• **Work task**:
Your output should be exactly the lines from the one containing "Given: Sort by User ID column arrows" through the final line of the records, both included, with every picture left out.

• **Records for processing**:

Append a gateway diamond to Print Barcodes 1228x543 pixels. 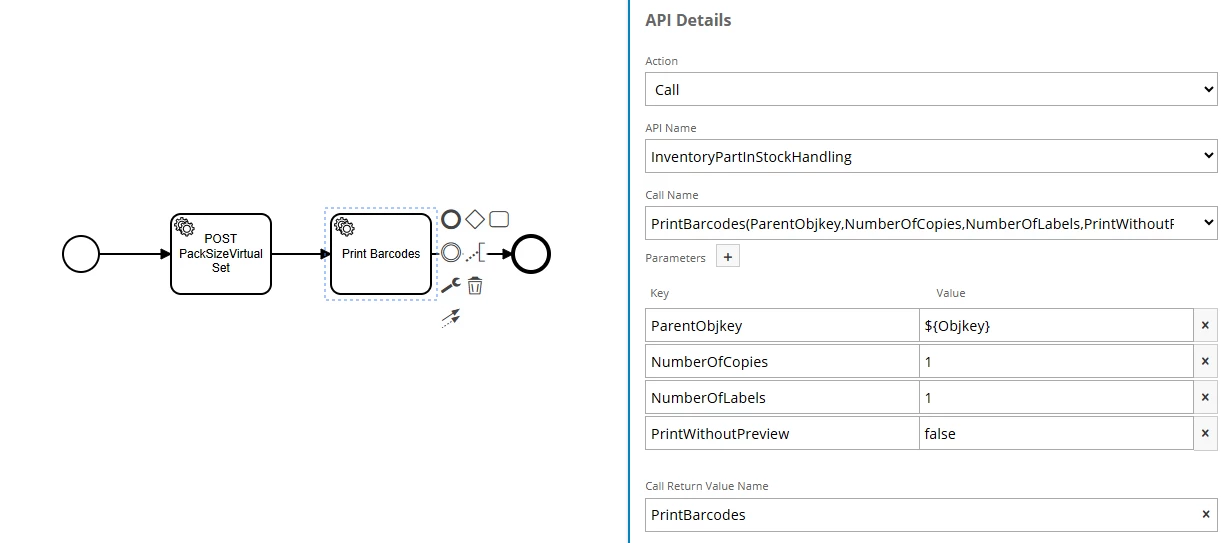(475, 219)
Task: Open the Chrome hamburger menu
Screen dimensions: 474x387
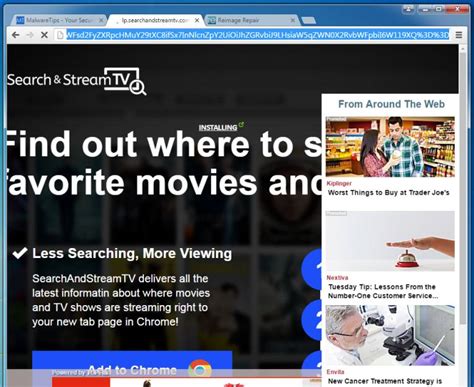Action: tap(459, 35)
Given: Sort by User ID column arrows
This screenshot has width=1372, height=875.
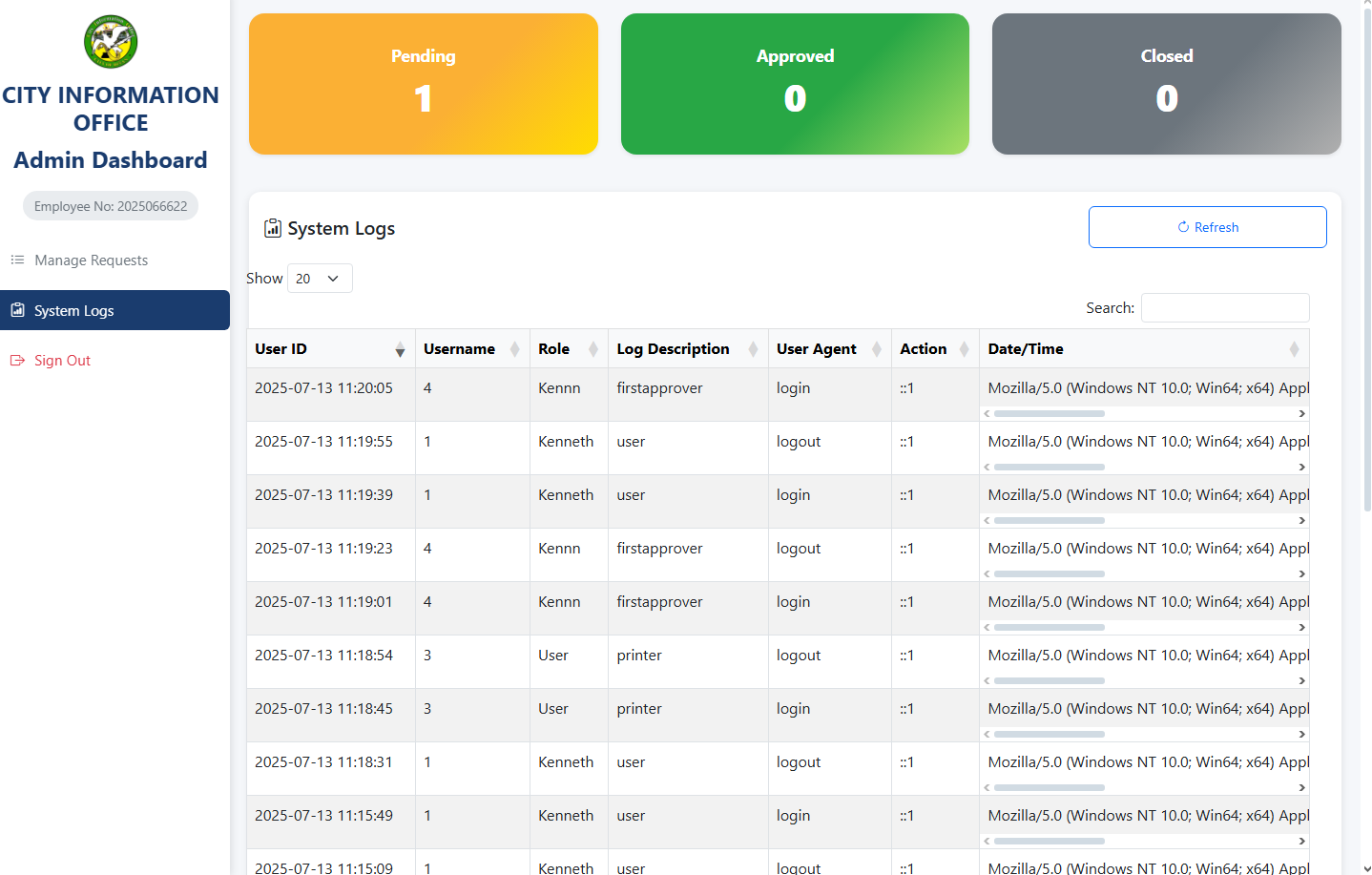Looking at the screenshot, I should (400, 349).
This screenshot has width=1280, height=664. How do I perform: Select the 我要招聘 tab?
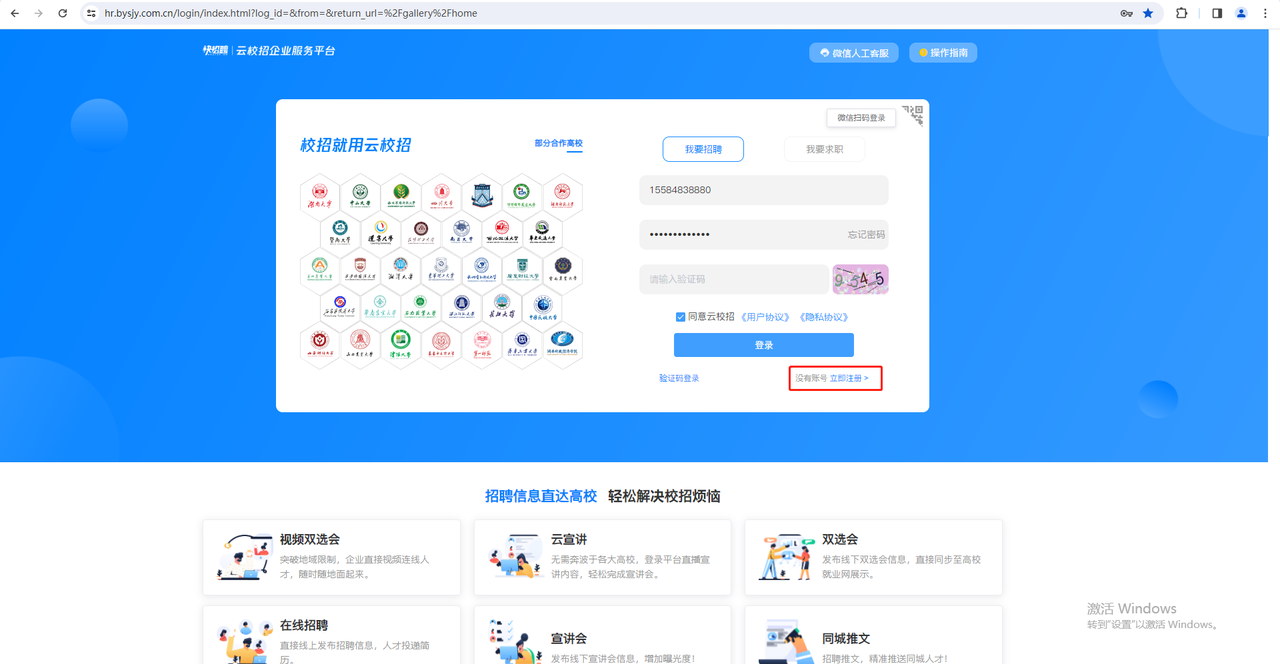[x=703, y=149]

• **Final answer**:
Given: Sort by User ID column arrows
This screenshot has width=1372, height=875.
Looking at the screenshot, I should (400, 349).
This screenshot has width=1280, height=664. How do I perform: Select the 我要招聘 tab?
[x=703, y=149]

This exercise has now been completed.